Rolen is in the final year of his contract but passed on saying whether or not he planned to play beyond 2012. He will turn 37 on April 4.
“I’m not spending much time on that,” Rolen said. “Right now I have one year left on my contract. If this is my last year, I want to make sure I get out there and I play and contribute and I want to be accountable for this year. I had a hard time with that last year. That was one of the biggest disappointments I had last year. I felt unaccountable. As an everyday player, one of the most important jobs is the responsibility to your position, to your team and accountable for what happens on the field and yourself being on the field. I wasn’t able to do any of that last year. I’m looking in the present right now, just getting on the field and being accountable.”
Unlike last spring when he hoped for 120 games from Rolen, Dusty Baker wasn’t putting a number of it this time.
“His body is going to dictate that. Quite frankly, I’m hoping for more,” Baker said.
*The Reds no doubt have a vested interest in the Brewers star Ryan Braun’s appeal victory yesterday.
“It doesn’t matter what I think,” Baker said. “I’ll say it’s interesting. I like Ryan Braun. I’m glad things worked out for him. But I imagine there could be some guys that did go down that are wondering why his was reversed and theirs wasn’t. “It definitely opens future doors and it might open some past doors. What good it does, I don’t know.”

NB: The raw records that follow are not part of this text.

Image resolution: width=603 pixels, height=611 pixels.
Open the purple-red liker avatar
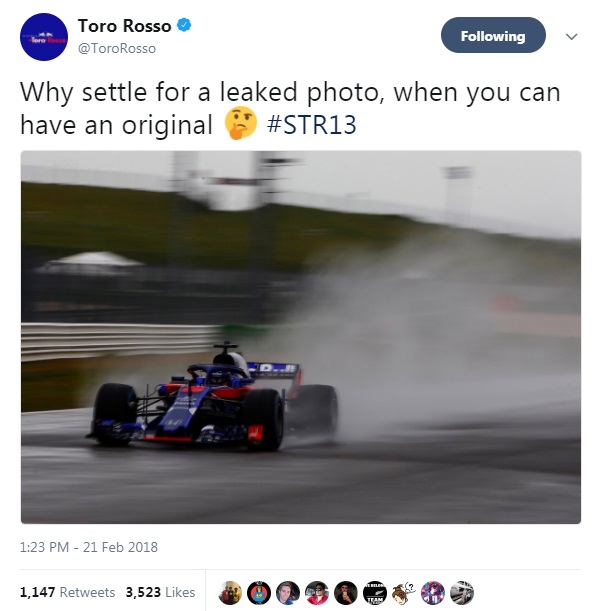(433, 593)

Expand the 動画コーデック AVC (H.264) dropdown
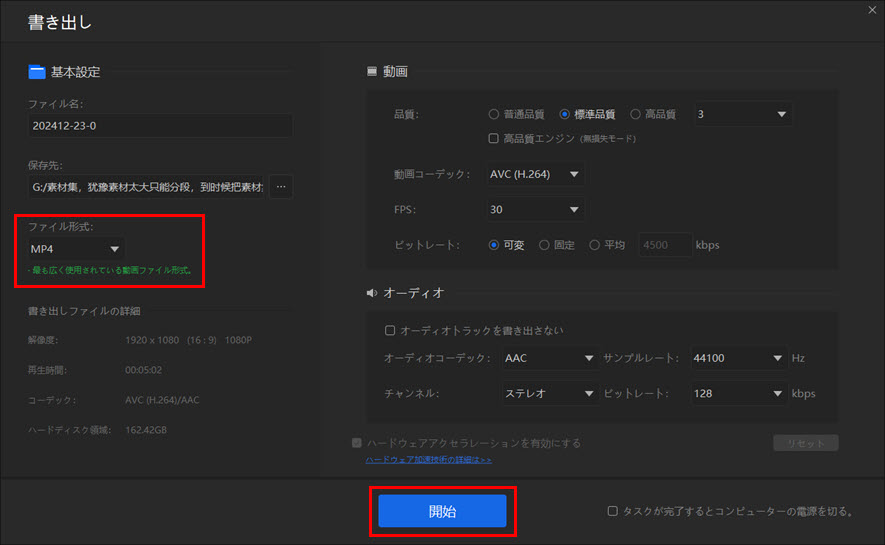(x=535, y=174)
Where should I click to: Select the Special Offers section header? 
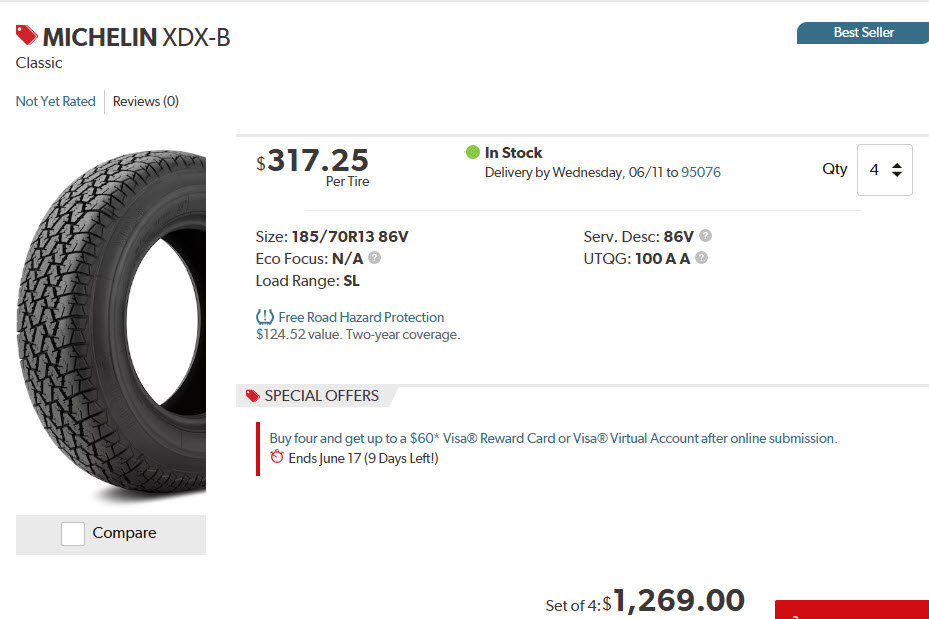click(321, 396)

*Much like the rotation order was on Wednesday, the lineup order also remains a mystery for the Reds after leadoff man Brandon Phillips. Although Dusty Baker indicated that situation was more fluid.
“Everything right now is in theory,” Baker said on Thursday. “It’s subject to change. I will come up with something that will be a topic for discussion, I’m sure.”

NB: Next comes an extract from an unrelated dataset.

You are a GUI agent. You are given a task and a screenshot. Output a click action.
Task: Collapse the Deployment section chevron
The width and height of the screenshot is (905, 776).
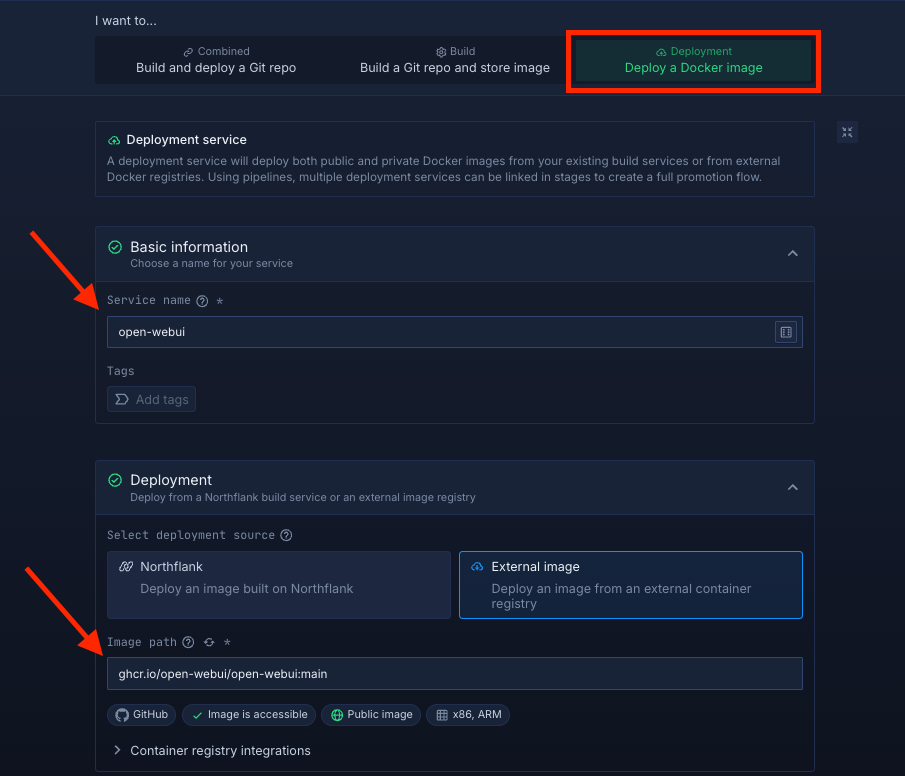click(792, 487)
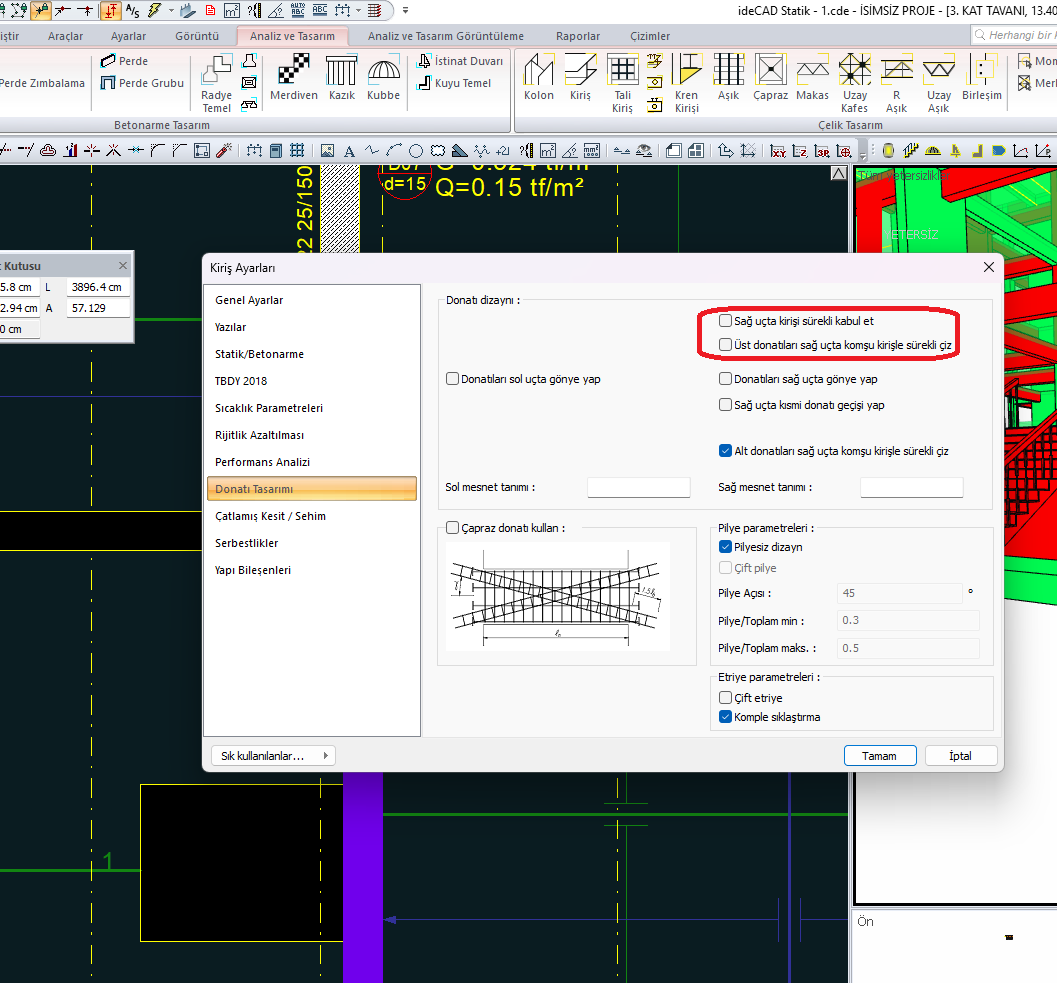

Don’t be surprised though if rookie Zack Cozart bats No. 2 in the order. Baker batted Cozart in the two-hole in 10 of his 11 games last season.

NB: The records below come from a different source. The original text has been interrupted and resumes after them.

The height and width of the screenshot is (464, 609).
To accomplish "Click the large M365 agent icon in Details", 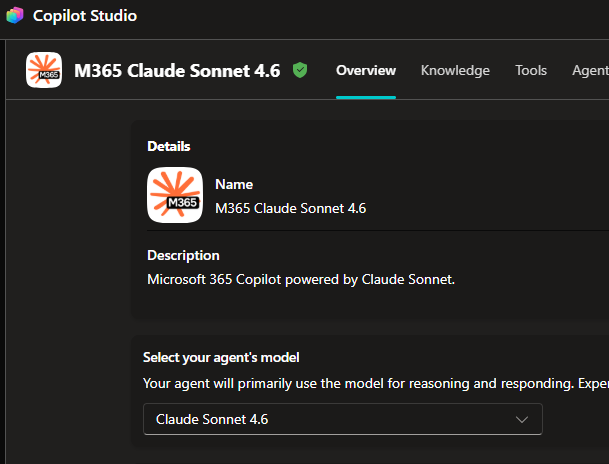I will coord(175,195).
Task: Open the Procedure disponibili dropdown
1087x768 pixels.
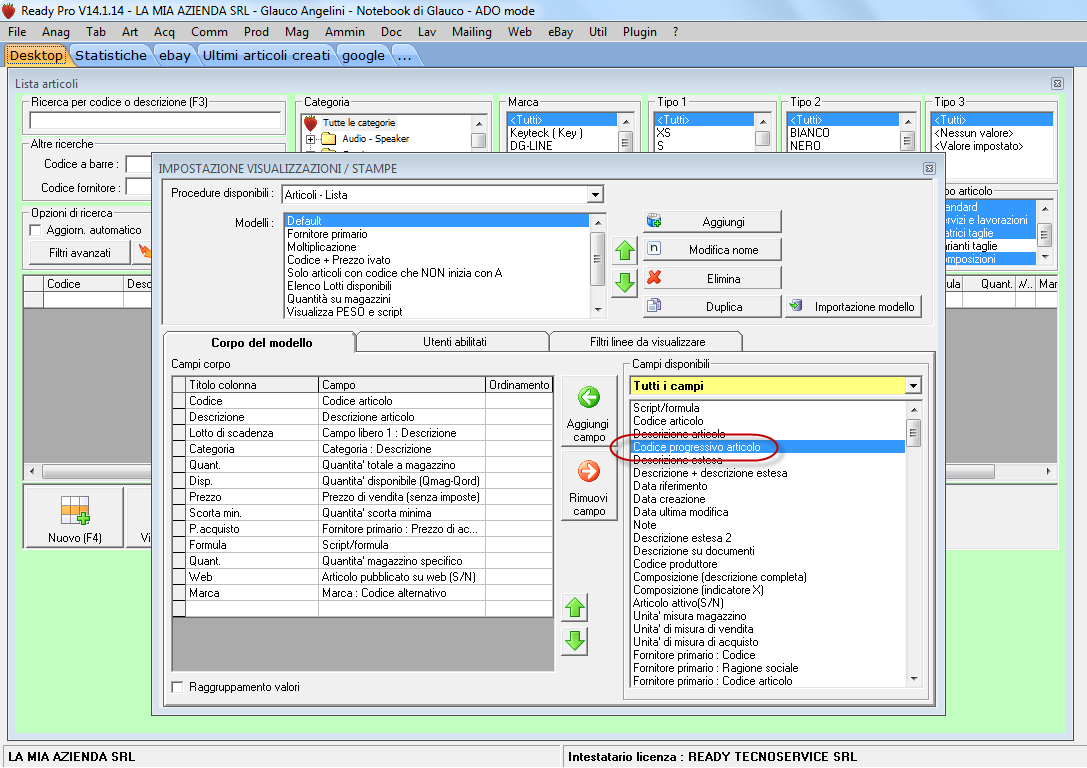Action: [x=595, y=194]
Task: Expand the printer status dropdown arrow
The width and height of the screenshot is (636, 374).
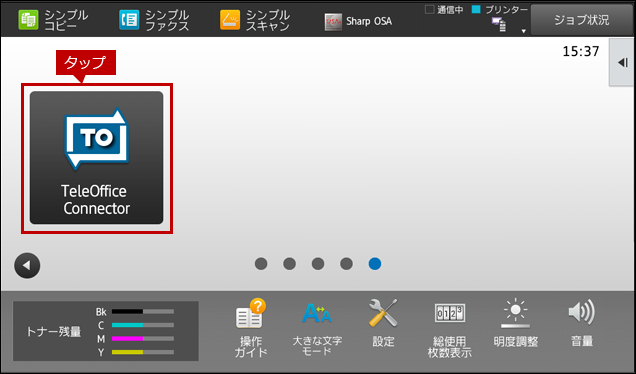Action: coord(524,31)
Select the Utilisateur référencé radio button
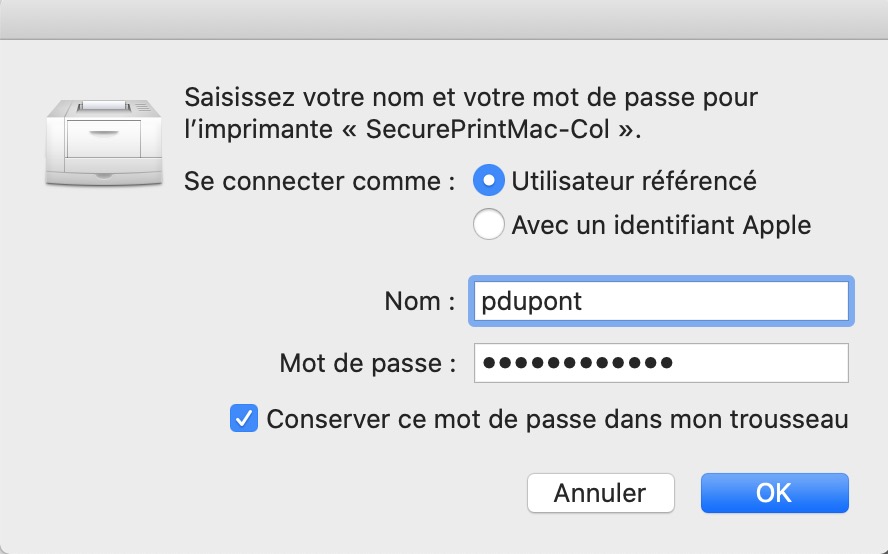 pos(489,181)
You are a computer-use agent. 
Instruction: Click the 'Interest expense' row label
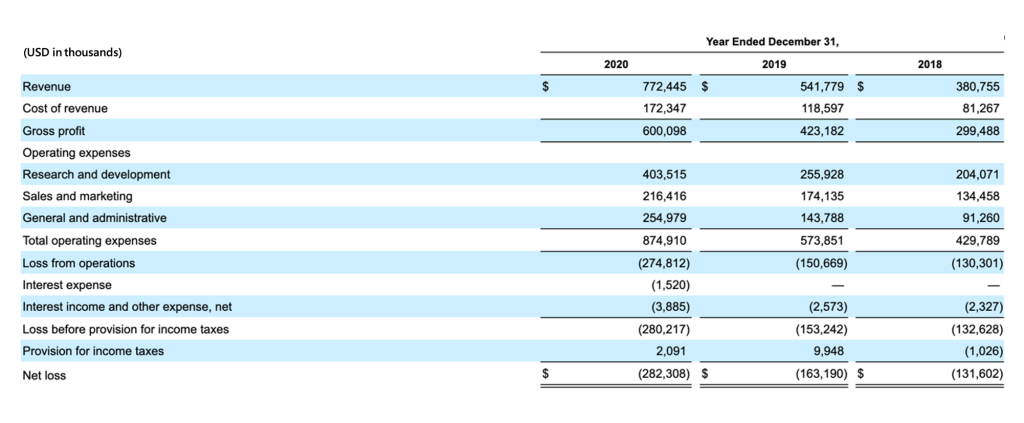[x=67, y=285]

“Age is a very small factor,” Baker said when asked about Cozart. “Skill, ability, aptitude, unselfishness – that’s where your most unselfish player in the lineup hits. And one of your smarter players in the lineup. They take a lot for the other guy to steal, a lot of stuff. “
*Another lineup issue is to cut down on strikeouts. The Reds offense had the fifth most K’s as a team in 2011.
“We’re still working on and addressing cutting down the strikeouts,” Baker said. “Most of the guys that have been striking out have been striking out most of their lives. Stubbs wasn’t the only guy you know. He just did the most. Imagine how good our offense could be if we put the ball in play a little more. We were still second in the league in runs scored.”
*I’m writing my main story on Bronson Arroyo today. Arroyo has altered his off-season program to find velocity that was missing last season during the worst year of his career.
“I totally retooled my entire workout program and did things I’ve never done before,” Arroyo said. “A lot of lunging, a lot of back exercises I’ve never done before to try and strengthen my back so I can use my legs. Over time my lower back has gotten to the point where it inhibited me from doing squats and I haven’t been able to use my legs. My flexibility has gotten worse in the whole hip region. I worked on that the whole off-season as well as the regular things like my scapula and shoulder. That was a huge transition for me – a lot of core work and a lot of back work. I feel as good as I’m going to feel. But if I’m throwing 85-88 mph consistently this year, then Bronson Arroyo is going to pitch that the rest of his career because that’s all there is in the tank.”
Said Baker: “He works harder than anybody we’ve got. He’s a great example for the young guys on how to go about your business. Everybody sees him as this fun loving, guitar playing dude but this cat works hard.”
*A representative from Topps was here with baseball cards in the clubhouse this morning. It’s interesting when you see a player open a pack and find his own card. I asked Mike Leake if he would put his own card in the spokes of his bicycle…he said no.